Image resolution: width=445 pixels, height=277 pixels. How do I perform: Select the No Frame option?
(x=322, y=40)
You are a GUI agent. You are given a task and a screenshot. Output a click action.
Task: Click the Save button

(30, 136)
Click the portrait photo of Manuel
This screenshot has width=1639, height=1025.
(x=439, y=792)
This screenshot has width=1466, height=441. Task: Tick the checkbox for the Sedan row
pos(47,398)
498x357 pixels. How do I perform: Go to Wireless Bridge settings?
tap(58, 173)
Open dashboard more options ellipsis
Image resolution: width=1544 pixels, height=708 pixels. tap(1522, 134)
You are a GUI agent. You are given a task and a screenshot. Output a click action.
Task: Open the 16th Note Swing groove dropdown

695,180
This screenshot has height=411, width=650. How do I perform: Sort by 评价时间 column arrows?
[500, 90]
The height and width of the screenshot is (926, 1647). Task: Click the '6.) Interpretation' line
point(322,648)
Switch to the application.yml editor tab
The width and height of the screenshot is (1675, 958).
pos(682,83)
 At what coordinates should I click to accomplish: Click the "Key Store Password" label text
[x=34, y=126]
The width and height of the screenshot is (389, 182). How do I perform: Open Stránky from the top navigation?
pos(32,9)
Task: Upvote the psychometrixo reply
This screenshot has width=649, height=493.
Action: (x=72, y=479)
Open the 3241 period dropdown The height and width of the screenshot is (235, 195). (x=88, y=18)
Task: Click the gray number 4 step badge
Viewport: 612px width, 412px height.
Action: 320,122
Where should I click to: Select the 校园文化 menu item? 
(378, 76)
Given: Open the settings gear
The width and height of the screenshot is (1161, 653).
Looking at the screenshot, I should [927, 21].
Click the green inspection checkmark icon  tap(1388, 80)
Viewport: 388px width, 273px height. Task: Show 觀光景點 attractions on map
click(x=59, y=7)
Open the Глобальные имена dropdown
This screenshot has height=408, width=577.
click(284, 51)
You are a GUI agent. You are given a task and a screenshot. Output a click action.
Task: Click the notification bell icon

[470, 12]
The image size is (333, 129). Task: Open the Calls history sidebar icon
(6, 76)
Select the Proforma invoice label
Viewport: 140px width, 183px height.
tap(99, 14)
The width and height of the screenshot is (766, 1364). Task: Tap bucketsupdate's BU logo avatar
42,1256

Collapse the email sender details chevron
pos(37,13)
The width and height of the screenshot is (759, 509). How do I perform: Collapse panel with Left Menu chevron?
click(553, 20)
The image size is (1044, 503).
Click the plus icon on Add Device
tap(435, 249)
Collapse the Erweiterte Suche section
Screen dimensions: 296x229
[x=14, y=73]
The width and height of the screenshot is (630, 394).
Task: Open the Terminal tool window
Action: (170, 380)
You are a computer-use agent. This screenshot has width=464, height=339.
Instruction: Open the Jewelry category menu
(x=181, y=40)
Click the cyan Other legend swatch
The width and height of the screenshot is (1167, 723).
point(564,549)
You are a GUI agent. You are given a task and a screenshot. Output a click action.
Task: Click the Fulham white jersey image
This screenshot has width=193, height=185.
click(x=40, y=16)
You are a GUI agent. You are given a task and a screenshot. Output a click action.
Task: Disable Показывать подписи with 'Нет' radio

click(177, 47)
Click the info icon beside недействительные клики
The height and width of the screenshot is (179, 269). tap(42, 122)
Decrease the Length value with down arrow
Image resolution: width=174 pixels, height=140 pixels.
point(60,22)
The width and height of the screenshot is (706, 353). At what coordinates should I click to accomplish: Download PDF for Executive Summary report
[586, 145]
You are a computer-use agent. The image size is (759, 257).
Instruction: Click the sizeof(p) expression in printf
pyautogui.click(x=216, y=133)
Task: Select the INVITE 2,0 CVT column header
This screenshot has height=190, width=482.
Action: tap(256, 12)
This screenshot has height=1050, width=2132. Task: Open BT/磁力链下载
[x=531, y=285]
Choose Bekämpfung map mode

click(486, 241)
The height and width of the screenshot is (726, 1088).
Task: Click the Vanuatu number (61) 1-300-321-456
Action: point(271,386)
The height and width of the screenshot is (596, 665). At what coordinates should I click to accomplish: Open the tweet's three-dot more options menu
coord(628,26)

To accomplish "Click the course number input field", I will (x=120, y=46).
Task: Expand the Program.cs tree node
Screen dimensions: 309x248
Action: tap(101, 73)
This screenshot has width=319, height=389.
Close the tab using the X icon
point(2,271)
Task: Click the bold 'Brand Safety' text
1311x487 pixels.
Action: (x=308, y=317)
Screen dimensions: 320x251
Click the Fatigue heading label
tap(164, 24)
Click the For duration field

◆ **TASK INSTRUCTIONS**: What is needed is an exact copy of the lines from the start of the listing through the line where "Click the green" sits, please, both end lines included and nothing more.

◆ **RESULT OF THIS EXERCISE**:
Image resolution: width=445 pixels, height=277 pixels. How do I perform: Select the No Frame option?
(x=322, y=40)
You are a GUI agent. You are given a task and a screenshot. Output a click action.
Task: Click the Save button

(30, 136)
Click the portrait photo of Manuel
This screenshot has width=1639, height=1025.
(x=439, y=792)
This screenshot has width=1466, height=441. Task: Tick the checkbox for the Sedan row
pos(47,398)
498x357 pixels. How do I perform: Go to Wireless Bridge settings?
tap(58, 173)
Open dashboard more options ellipsis
Image resolution: width=1544 pixels, height=708 pixels. tap(1522, 134)
You are a GUI agent. You are given a task and a screenshot. Output a click action.
Task: Open the 16th Note Swing groove dropdown

695,180
This screenshot has height=411, width=650. How do I perform: Sort by 评价时间 column arrows?
[500, 90]
The height and width of the screenshot is (926, 1647). Task: Click the '6.) Interpretation' line
point(322,648)
Switch to the application.yml editor tab
The width and height of the screenshot is (1675, 958).
pos(682,83)
 At what coordinates should I click to accomplish: Click the "Key Store Password" label text
[x=34, y=126]
The width and height of the screenshot is (389, 182). How do I perform: Open Stránky from the top navigation?
pos(32,9)
Task: Upvote the psychometrixo reply
This screenshot has width=649, height=493.
Action: (x=72, y=479)
Open the 3241 period dropdown The height and width of the screenshot is (235, 195). (x=88, y=18)
Task: Click the gray number 4 step badge
Viewport: 612px width, 412px height.
Action: 320,122
Where should I click to: Select the 校园文化 menu item? 
(378, 76)
Given: Open the settings gear
The width and height of the screenshot is (1161, 653).
Looking at the screenshot, I should [927, 21].
Click the green inspection checkmark icon  tap(1388, 80)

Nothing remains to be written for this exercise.